Mission egg drop
SMCHS takes on an eggsplosive experiment.
Bombs ahoy! All students take cover. Eggs are falling with great velocity from G3.
Friday Jan. 30, IB Physics dropped eggs with the mission of creating an apparatus to save the egg yolk from breaking through its delicate white shell. Many classroom-to-real-life applications are tested with the egg drop experiment.
“People get injured, and the egg is kind of like the person, and the apparatus is what they design to try and prevent the injury during a collision,” said Brendan Barrow, IB Physics teacher.
Currently, the IB Physics class is learning about momentum, collisions and the forces behind the collisions.
“There are a lot of applications to the real world where collisions happen all the time — with cars or football players — so [the students] are looking at what physics can do to buffer those collisions,” Barrow said.
In order to prevent an egg injury, students were given the direction to construct an apparatus which cushions their egg’s fall. Their one regulation — no parachutes or any other contraption that would slow the egg’s plunge.
“My desired outcome is really engagement, and to really just have fun because physics can get really boring sometimes,” Barrow said.
For the students, the desired outcome is to be a member of the egg drop’s winning group.
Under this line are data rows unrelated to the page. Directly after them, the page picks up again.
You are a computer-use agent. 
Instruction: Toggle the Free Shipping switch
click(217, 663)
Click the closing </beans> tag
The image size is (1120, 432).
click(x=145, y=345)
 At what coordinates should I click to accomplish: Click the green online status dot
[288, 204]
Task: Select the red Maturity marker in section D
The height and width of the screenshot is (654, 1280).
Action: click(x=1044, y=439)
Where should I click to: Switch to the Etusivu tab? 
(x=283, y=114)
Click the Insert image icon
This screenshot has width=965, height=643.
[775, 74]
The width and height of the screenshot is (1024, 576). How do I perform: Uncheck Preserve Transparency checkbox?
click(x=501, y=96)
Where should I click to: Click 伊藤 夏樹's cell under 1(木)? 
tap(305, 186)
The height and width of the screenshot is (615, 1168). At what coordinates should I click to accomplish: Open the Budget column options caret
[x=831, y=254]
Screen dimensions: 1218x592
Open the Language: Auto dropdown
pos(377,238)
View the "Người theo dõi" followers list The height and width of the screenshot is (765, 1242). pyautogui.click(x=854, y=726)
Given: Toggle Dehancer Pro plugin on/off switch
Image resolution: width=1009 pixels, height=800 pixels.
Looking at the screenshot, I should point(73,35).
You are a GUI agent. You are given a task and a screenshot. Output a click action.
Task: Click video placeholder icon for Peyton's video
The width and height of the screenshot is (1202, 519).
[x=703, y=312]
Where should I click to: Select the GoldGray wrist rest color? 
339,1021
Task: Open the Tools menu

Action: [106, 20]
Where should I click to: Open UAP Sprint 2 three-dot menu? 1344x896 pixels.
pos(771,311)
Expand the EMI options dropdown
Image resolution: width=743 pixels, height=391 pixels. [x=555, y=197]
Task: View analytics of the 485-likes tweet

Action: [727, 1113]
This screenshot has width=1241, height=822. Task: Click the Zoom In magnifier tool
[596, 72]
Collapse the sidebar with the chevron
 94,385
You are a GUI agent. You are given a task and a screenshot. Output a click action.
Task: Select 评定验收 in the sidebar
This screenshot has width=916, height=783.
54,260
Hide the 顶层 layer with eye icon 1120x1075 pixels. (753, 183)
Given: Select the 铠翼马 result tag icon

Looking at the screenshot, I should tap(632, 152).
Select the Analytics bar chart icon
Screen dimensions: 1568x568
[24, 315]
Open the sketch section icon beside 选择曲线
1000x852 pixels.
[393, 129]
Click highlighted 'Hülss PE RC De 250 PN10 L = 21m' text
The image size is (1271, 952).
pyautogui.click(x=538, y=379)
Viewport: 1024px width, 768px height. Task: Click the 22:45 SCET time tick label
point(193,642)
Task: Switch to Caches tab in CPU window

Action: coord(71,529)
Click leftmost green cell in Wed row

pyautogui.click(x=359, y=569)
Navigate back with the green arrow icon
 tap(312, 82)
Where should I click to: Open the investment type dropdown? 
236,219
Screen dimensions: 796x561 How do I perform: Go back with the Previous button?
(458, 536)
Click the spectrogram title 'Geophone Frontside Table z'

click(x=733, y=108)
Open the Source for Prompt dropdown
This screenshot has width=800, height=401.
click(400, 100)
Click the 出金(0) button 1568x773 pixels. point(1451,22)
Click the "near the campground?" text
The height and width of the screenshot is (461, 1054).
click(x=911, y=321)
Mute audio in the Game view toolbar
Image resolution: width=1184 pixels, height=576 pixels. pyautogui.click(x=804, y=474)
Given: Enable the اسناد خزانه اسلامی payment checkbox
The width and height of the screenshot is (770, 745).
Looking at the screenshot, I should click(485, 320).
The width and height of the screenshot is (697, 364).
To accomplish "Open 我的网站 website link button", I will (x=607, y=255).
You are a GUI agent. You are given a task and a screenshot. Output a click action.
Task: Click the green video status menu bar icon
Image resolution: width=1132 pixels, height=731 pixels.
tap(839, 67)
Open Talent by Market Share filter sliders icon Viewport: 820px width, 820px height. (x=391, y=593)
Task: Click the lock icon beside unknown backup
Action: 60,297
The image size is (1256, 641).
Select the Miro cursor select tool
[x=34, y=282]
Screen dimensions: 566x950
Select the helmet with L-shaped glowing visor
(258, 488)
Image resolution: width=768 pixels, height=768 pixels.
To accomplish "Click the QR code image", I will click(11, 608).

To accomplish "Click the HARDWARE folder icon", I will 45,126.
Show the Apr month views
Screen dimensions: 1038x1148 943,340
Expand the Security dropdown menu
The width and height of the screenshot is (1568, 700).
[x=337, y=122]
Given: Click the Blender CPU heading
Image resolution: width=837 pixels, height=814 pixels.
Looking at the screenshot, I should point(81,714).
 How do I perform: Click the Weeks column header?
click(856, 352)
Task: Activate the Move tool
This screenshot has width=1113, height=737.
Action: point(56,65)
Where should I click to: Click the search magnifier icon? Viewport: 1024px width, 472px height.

The lightest apparatus in which the egg is injury-free will be named the champion.
Barrow gives his prediction of the best egg drop apparatus to be made of “materials that have a lot of air in them, like sponge, that compress very easily.”
Additionally, he believes an apparatus that can protect the egg from all angles will have the best survival rate, as the direct landing of the egg’s fall is unpredictable.
The egg drop experiment is a well-known science project, but this is the first year Barrow’s physics classes will give it a shot. The best egg drop will make history in his class, and will be the model for all future experiments to come.
Students have been carefully preparing their egg contraptions for judgment day. Nonetheless, take caution SMCHS, egg shells may be flying.